Connection over confrontation: Southeast Asia at the crossroads
How can middle powers shape Asia's future in a post-hegemonic world? That was the central question posed by Pita Limjaroenrat, Thailand's former Prime Minister-designate, at the State of Asia Address on 5 November 2025. Hosted jointly by the University of Zurich (UZH) and Asia Society Switzerland, his keynote examined Southeast Asia's perspective in a rapidly transforming geopolitical landscape.
"It feels quite surreal to be in this room, speaking about the state of Asia, knowing that in this very room 80 years ago Sir Winston Churchill delivered one of his most famous speeches — a call to let Europe arise." With these words, Pita Limjaroenrat, former Prime Minister-designate of Thailand and Senior Fellow at Harvard Kennedy School, opened his keynote in the historic Aula Magna of the University of Zurich. We might be at the same crossroads, he noted, a transitional period when an era has ended, but the new chapter hasn't been written yet. It offers parallels for what power, progress and peace will look like in Asia, and how middle powers can design a stable, connected and forward-looking Asia.
Power, progress and peace – The next chapter of Asia
"A stable Asia is the ultimate goal," said Limjaroenrat, urging Asian leaders to come together and actively design peace rather than hope for it. The region is "neither at war nor at peace," he noted, and for stability to become a reality, he pointed to three requirements: guardrails to prevent accidents from escalating, clear rules to clarify grey zones, and institutional space for rivalries to come together.
Limjaroenrat argued that the post-hegemonic world offers Asia an opportunity to build a new order based on connection rather than confrontation. Through small, flexible and effective coalitions, Southeast Asian middle powers can become the "connective tissue" between great powers. This approach replaces top-down governance with decentralized, bottom-up cooperation — what UZH Prof. Ralph Ossa called "patchwork multilateralism" in a discussion with Limjaroenrat following his keynote speech.

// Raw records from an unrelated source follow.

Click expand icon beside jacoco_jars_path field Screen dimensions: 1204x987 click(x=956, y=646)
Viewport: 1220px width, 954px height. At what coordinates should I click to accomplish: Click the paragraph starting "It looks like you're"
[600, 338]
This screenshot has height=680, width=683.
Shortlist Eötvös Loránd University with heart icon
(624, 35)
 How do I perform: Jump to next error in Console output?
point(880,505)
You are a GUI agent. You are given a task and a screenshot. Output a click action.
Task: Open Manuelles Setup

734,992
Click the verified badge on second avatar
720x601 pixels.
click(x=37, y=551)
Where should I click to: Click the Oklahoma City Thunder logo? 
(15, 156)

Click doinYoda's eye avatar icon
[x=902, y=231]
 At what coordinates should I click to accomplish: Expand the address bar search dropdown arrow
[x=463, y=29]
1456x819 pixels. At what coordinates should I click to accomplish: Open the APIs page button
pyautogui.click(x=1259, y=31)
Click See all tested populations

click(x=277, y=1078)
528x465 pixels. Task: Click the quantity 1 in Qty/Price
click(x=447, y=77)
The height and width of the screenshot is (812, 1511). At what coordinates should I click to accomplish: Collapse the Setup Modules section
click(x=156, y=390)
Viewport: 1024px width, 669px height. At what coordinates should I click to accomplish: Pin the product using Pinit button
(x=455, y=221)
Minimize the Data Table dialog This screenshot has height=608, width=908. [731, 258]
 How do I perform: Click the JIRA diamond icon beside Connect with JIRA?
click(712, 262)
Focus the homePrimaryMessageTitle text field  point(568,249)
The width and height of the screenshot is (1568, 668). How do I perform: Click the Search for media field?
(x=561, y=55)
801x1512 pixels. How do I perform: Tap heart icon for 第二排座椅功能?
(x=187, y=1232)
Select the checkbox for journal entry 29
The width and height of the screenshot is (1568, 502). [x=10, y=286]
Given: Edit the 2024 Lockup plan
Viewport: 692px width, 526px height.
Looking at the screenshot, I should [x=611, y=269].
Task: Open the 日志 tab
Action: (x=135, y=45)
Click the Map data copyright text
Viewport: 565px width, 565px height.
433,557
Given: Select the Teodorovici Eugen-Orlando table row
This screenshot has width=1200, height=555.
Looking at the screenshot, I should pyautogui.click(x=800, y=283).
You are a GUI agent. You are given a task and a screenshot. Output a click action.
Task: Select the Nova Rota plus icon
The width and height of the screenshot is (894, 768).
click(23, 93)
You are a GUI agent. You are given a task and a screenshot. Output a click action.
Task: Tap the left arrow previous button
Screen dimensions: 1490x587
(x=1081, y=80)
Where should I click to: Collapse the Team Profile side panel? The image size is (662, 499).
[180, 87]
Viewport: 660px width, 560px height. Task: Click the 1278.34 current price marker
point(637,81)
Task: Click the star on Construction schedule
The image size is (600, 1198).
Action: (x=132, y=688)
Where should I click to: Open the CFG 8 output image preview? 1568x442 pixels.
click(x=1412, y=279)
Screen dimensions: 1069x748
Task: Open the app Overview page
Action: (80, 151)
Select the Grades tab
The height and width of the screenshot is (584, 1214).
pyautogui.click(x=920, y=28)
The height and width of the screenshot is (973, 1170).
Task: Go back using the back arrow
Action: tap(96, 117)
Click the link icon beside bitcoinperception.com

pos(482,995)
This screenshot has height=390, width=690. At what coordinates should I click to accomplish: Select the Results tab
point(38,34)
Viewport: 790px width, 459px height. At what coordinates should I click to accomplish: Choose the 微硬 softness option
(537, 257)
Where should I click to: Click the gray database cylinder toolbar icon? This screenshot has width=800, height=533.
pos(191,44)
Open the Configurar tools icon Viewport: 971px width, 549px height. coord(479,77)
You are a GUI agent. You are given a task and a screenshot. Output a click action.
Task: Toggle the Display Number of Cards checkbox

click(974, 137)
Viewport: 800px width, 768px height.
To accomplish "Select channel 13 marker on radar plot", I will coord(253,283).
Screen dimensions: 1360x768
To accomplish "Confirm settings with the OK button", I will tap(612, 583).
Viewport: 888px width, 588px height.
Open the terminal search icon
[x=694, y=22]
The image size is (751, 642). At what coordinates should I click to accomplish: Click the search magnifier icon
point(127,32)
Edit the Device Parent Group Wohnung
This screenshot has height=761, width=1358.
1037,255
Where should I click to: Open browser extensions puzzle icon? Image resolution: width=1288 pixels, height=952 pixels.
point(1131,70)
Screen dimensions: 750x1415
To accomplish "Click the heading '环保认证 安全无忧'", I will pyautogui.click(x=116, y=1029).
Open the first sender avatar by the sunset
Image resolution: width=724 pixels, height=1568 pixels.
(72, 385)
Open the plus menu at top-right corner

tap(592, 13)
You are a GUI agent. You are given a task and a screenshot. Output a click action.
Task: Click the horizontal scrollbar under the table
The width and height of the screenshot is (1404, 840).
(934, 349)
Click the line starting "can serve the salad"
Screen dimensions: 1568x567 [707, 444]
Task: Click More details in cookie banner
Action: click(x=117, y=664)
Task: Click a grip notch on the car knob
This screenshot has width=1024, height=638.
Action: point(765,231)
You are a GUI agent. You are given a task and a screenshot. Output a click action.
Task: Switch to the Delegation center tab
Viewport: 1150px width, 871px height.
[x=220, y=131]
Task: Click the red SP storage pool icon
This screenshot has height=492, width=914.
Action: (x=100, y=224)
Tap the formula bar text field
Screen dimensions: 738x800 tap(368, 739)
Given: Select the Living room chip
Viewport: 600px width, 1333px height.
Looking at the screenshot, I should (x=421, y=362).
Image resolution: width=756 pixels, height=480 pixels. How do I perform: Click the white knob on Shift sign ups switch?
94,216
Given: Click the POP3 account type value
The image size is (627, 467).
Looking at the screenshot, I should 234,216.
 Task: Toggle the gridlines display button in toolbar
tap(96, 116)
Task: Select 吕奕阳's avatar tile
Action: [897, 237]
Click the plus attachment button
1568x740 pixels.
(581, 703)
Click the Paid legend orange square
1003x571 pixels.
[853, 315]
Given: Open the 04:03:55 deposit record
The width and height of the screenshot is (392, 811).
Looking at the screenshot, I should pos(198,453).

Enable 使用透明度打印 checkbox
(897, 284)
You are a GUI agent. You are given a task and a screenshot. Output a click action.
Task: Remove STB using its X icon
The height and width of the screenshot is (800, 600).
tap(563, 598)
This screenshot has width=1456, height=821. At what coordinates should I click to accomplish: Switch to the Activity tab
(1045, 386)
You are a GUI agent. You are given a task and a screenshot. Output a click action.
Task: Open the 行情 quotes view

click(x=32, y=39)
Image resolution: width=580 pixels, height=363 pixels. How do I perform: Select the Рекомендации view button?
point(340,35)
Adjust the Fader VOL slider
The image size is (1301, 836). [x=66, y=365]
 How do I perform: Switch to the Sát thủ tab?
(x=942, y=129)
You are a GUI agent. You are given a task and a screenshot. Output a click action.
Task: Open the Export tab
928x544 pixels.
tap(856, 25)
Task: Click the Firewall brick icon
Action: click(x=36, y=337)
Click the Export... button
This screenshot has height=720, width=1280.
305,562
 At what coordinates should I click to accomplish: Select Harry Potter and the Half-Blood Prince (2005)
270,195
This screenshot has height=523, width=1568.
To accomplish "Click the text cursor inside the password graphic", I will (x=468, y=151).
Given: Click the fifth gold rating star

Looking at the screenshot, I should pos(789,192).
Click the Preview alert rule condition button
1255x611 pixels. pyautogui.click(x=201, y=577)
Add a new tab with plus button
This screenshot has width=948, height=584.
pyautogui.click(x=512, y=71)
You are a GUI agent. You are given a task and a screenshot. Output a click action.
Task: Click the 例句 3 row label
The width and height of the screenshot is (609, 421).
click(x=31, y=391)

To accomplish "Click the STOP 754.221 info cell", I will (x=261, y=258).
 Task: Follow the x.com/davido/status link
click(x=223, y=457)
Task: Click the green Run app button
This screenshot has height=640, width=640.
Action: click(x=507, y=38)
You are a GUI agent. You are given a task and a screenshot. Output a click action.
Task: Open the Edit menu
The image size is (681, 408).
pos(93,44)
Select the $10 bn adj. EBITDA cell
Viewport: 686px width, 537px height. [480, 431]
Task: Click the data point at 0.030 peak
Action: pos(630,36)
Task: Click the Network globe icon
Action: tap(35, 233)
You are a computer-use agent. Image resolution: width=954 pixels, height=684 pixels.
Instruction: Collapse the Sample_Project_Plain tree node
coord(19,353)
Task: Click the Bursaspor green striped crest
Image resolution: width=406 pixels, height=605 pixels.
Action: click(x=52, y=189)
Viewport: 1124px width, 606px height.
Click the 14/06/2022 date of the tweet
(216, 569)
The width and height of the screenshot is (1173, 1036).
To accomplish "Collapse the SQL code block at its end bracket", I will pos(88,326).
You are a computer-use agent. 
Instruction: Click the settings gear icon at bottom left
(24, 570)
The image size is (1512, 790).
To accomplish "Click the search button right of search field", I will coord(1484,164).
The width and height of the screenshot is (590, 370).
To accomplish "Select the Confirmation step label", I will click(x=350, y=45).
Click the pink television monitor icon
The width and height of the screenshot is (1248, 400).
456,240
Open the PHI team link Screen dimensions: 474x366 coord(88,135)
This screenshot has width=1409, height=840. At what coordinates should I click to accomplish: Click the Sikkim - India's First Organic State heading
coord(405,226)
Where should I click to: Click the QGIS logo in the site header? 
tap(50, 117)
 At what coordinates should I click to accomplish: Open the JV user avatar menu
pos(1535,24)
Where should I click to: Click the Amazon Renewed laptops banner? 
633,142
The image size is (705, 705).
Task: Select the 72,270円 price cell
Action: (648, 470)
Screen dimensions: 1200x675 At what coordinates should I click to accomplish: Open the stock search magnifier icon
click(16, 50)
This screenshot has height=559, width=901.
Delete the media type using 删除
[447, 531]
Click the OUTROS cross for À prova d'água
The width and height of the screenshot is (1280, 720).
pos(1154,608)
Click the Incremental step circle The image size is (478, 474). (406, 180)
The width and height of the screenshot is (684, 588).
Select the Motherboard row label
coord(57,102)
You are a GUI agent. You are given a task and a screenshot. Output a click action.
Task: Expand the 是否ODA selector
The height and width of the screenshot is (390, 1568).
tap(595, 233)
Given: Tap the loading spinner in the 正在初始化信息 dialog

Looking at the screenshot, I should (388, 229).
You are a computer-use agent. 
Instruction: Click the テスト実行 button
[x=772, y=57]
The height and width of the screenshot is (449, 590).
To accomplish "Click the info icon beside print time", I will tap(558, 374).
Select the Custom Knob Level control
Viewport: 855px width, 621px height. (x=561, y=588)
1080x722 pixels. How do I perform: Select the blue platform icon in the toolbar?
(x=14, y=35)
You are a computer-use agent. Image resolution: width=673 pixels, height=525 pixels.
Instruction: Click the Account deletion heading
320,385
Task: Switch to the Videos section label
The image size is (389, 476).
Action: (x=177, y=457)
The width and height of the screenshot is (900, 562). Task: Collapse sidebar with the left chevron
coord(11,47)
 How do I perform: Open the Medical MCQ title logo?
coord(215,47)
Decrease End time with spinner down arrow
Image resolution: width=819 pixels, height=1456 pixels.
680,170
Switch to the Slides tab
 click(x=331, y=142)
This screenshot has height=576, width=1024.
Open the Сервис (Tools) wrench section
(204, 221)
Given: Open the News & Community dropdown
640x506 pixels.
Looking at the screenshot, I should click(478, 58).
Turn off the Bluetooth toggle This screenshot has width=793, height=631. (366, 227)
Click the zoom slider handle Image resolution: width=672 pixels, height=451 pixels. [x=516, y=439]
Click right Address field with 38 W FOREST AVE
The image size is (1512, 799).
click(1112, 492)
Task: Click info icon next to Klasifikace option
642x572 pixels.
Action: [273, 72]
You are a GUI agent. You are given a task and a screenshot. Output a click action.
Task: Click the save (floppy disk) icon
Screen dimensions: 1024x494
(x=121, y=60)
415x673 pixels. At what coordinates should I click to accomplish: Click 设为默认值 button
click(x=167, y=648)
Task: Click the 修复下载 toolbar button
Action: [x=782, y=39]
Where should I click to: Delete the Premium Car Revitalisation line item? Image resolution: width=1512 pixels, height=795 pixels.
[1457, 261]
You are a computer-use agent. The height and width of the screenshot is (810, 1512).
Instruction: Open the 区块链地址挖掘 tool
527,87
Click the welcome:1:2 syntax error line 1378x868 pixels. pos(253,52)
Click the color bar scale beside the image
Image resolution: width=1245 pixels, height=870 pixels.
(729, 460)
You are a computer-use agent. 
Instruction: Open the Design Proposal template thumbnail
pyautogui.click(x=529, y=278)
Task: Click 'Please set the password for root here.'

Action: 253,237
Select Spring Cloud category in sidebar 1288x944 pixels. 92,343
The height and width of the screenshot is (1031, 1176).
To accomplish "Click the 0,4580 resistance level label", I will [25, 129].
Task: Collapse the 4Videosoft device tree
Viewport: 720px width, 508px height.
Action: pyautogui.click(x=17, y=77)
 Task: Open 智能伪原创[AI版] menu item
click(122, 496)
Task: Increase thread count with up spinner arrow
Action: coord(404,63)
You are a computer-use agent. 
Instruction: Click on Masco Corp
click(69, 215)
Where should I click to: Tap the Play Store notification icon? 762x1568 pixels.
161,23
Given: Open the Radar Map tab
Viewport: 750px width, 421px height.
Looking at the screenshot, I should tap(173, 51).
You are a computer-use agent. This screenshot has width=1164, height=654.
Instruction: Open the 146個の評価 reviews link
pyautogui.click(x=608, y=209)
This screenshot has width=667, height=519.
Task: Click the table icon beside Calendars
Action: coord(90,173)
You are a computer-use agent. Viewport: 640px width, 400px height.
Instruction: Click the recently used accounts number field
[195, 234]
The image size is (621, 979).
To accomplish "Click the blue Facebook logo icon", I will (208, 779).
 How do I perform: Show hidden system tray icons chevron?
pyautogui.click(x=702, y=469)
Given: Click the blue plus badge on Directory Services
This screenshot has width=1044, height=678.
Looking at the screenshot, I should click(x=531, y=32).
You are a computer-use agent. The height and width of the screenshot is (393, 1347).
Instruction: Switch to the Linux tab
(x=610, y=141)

Ralph Ossa, UBS Foundation Professor of Economics at the University of Zurich and former Chief Economist at the World Trade Organization (WTO), specializes in international economics, and his research has focused on trade policy, trade wars and the economic gains from international trade, among other topics.
Asia's next chapter will be about transformation from the world's factory to the world's laboratory, Limjaroenrat argued. He explained that the region must evolve from manufacturing to innovation, shifting from scale to creativity. To get there, he pointed to The Great Convergence, but this time not between the East and the West, but the North and the South, with capital and know-how in East and Northeast Asia, and young demographics and dynamism in South and Southeast Asia. "In fact, 30% of the global growth next year will be from South and Southeast Asia. That's the new center of gravity," said Limjaroenrat, explaining that it's the first time in many years that global growth will come from developing Asia.
Navigating competition, democracy and partnership
The discussion with Prof. Ossa addressed how Southeast Asia navigates today's rivalry between the United States and China seeking influence across the region, and how they can turn strategic competition into economic and political advantage. "A lot of Asian leaders mistake neutrality for a position, but it's a capability," said Limjaroenrat. Building that capability requires initiatives, diversification and flexible action-oriented alliances that create resilience — stabilizing the international system while preserving autonomy.
Limjaroenrat was candid about democratic challenges in Southeast Asia. "I am a product of democratic backsliding," he acknowledged, noting that across the region, democracy is often treated as a family business rather than a system of governance. Yet he remains optimistic that democracy in Asia is evolving rather than retreating, offering South Korea's democratic transition as a hopeful example.
As middle powers emerge as decentralized nodes in a new global order, shaping solutions to shared challenges, new partnerships become vital. Limjaroenrat sees Europe as a natural partner. Referencing a saying from the US, he noted: "Europe provides the rules, Asia scales the tools." However, their relationship should evolve from dependency to mutual complementarity, he emphasized, with Europe's regulatory strengths in green finance, carbon pricing, and AI ethics complementing Asia's scaling capacity. A stronger Europe-Asia partnership could model the balance of trust and pragmatism that a connected world requires.
Fostering Asia's competence
UZH's engagement with Asia runs deep. As a strategic partner of Kyoto University and member of the global university network Universitas 21 (U21), the university collaborates with leading institutions across China, Indonesia, Japan, Korea and Singapore. Through the Leading House Asia Pacific, mandated by SERI, UZH advances Switzerland's scientific partnerships across the Asia Pacific. Nearly 1,500 Asian students—roughly one quarter of all international students—and over 600 staff members from the region are hosted at the university, making Asia an integral part of UZH's academic and research community.